======== Provided entries

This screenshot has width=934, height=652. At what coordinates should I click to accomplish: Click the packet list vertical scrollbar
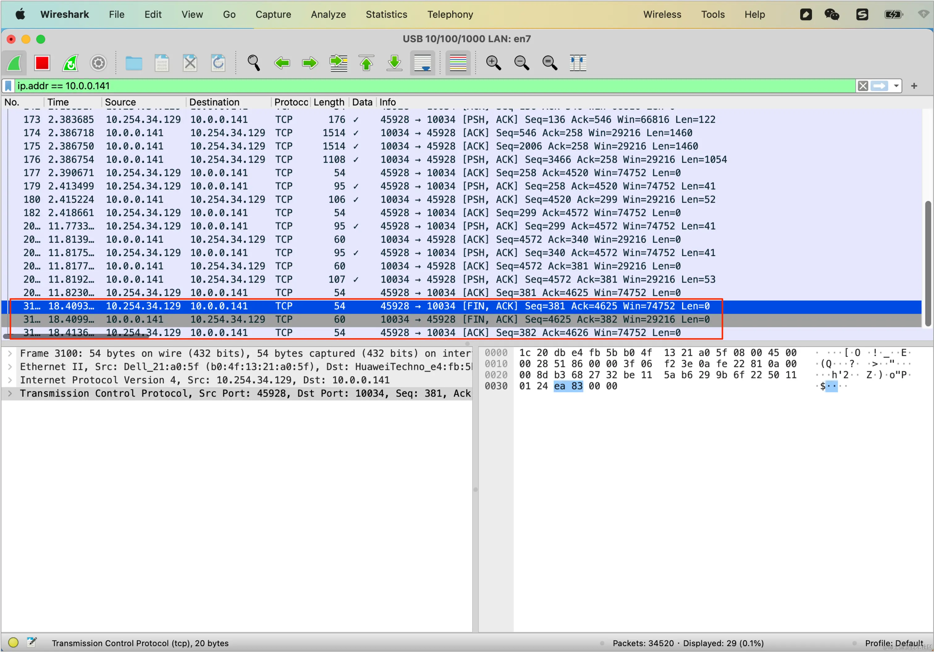927,263
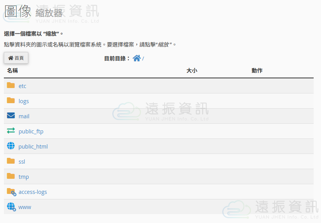
Task: Click the tmp folder icon
Action: [11, 176]
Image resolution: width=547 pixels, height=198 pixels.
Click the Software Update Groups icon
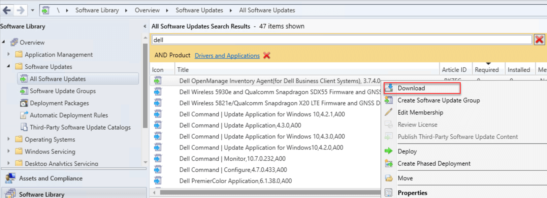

================

* _What is needed_: Repeat all of the records above word for word, leaving out the pictures.

* _Solution to this task_:
This screenshot has width=934, height=652. At what coordinates should I click to accomplish: Click the packet list vertical scrollbar
927,263
Task: Click the tmp folder icon
Action: [11, 176]
Image resolution: width=547 pixels, height=198 pixels.
Click the Software Update Groups icon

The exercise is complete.